● **Tasks and exercises**:
(a) In the Lua split thread, shorten the paragraph that begins "I'm trying to create a split() function" but keep its main facts.
(b) From the Lua split thread, reproduce the stretch from "string.gsub(s, pattern, function(c)" through "the separator character." word for word.

● **Source**:
Reputation: 172
I'm trying to create a split() function in lua with delimiter by choice, when the default is space. the default is working fine. The problem starts when I give a delimiter to the function. For some reason it doesn't return the last sub string. The function:
function split(str,sep)
if sep == nil then
words = {}
for word in str:gmatch("%w+") do table.insert(words, word) end
return words
end
return {str:match((str:gsub("[^"..sep.."]*"..sep, "([^"..sep.."]*)"..sep)))} -- BUG!! doesnt return last value
end
I try to run this:
local str = "a,b,c,d,e,f,g"
local sep = ","
t = split(str,sep)
for i,j in ipairs(t) do
print(i,j)
end
and I get:
1 a
2 b
3 c
4 d
5 e
6 f
Can't figure out where the bug is...
Upvotes: 9
Views: 31883
Reputation: 1580
I add a option for those who do not want to use Regex
local function split(str, sep)
assert(type(str) == 'string' and type(sep) == 'string', 'The arguments must be <string>')
if sep == '' then return {str} end
local res, from = {}, 1
repeat
local pos = str:find(sep, from)
res[#res + 1] = str:sub(from, pos and pos - 1)
from = pos and pos + #sep
until not from
return res
end
Upvotes: 1
Reputation: 630
Here's my go-to split() function:
-- split("a,b,c", ",") => {"a", "b", "c"}
function split(s, sep)
local fields = {}
local sep = sep or " "
local pattern = string.format("([^%s]+)", sep)
string.gsub(s, pattern, function(c) fields[#fields + 1] = c end)
return fields
end
Upvotes: 8
Reputation: 7046
"[^"..sep.."]*"..sep
This is what causes the problem. You are matching a string of characters which are not the separator followed by the separator. However, the last substring you want to match (g
) is not followed by the separator character.
The quickest way to fix this is to also consider \0
a separator ("[^"..sep.."\0]*"..sep
), as it represents the beginning and/or the end of the string. This way, g
, which is not followed by a separator but by the end of the string would still be considered a match.
I'd say your approach is overly complicated in general; first of all you can just match individual substrings that do not contain the separator; secondly you can do this in a for
-loop using the gmatch
function
local result = {}
for field in your_string:gsub(("[^%s]+"):format(your_separator)) do
table.insert(result, field)
end
return result
EDIT: The above code made a bit more simple:
local pattern = "[^%" .. your_separator .. "]+"
for field in string.gsub(your_string, pattern) do
-- ...and so on (The rest should be easy enough to understand)
EDIT2: Keep in mind that you should also escape your separators. A separator like %
could cause problems if you don't escape it as %%
function escape(str)
return str:gsub("([%^%$%(%)%%%.%[%]%*%+%-%?])", "%%%1")
end
Upvotes: 1
Reputation: 72312
When splitting strings, the easiest way to avoid corner cases is to append the delimiter to the string, when you know the string cannot end with the delimiter:
str = "a,b,c,d,e,f,g"
str = str .. ','
for w in str:gmatch("(.-),") do print(w) end
Alternatively, you can use a pattern with an optional delimiter:
str = "a,b,c,d,e,f,g"
for w in str:gmatch("([^,]+),?") do print(w) end
Actually, we don't need the optional delimiter since we're capturing non-delimiters:
str = "a,b,c,d,e,f,g"
for w in str:gmatch("([^,]+)") do print(w) end
Upvotes: 14

● **Data lines**:
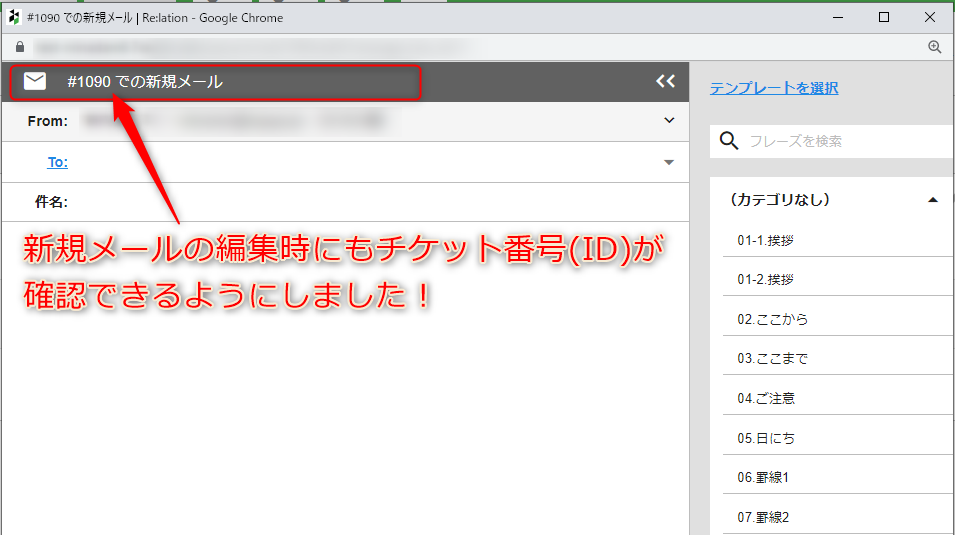
Task: Open the テンプレートを選択 link
Action: 774,88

● **Responses for each task**:
(a) I'm writing a Lua split() function with a selectable delimiter that defaults to a space. The default works, but when I pass a delimiter, the last substring isn't returned.

(b)
string.gsub(s, pattern, function(c) fields[#fields + 1] = c end)
return fields
end
Upvotes: 8
Reputation: 7046
"[^"..sep.."]*"..sep
This is what causes the problem. You are matching a string of characters which are not the separator followed by the separator. However, the last substring you want to match (g
) is not followed by the separator character.